Clay Parsons is a man with principles. He used to be greedy, self-centered, and ambitious, driven by his career with Cambarro Corporation. Clay was a real, regular company man, loyal to the employer that had his back for years. He climbed the corporate ladder, happy to throw others under the bus to make himself look better. He was the favored one, a real promising candidate to succeed the regional chief executive. And then he played his cards wrong.

He busted another man for embezzlement, and in return, the company shut him out. He wasn’t the golden child anymore, and he probably hadn’t been the candidate they wanted for a while. The company put pressure on him to resign. They inspected his work closely, harassed him, and threatened to kill him. Cambarro’s security followed him home daily. He received anonymous letters full of incriminating information of his. When he goes out, they still have their eyes on him.

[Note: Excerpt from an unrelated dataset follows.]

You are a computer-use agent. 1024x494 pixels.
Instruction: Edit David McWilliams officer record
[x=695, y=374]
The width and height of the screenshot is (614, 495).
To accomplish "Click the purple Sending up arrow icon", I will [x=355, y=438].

He doesn’t think about corporate culture anymore. The new Clay is a run-down looking man who still tries to look nice. He hasn’t lost his selfishness entirely, and he’ll stick to helping people who have similar interests. He is quiet, bitter, willing to hear people out. He has intense negative feelings about his former employer.

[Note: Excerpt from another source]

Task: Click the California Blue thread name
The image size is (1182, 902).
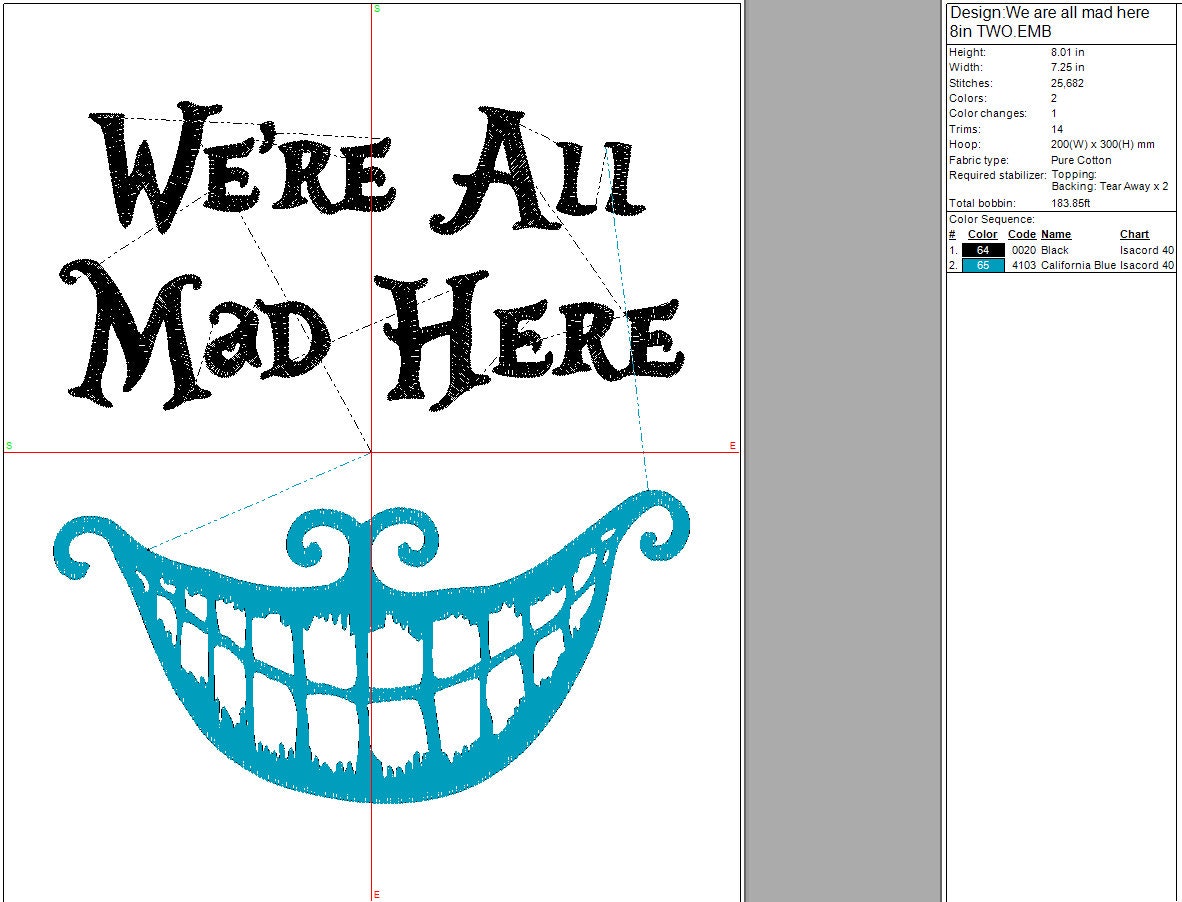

Clay Parsons is a tired-looking businessman who is losing his thinning brown hair, but keeps a full mustache. He is BITTER, WISTFUL, and WILLING TO LISTEN. He always dresses nice, usually in a suit, or at least in a polo and slacks. He stays at home and does not leave his apartment, instead relying on friends to get groceries for him. 

He still has many, many connections, as his corporate partners know that what happened to him was just business. At this point, he knows that he could be killed if he pushes back against the company too hard, so he picks his battles carefully. He works behind the scenes, quietly supporting efforts against Cambarro Corporation. Clay just hopes that one day, he can live a public life again.

“As it so happens, I used to be somebody important around here. None of that really matters, though, not anymore. I’m still important to the same people, but it’s for the wrong reasons. It’s bullshit, all of it. Anyway, I used to be somebody. Functionally, I’m nobody now, so from one nobody to another, I can probably make it worth your while if we’re after the same kind of thing here.”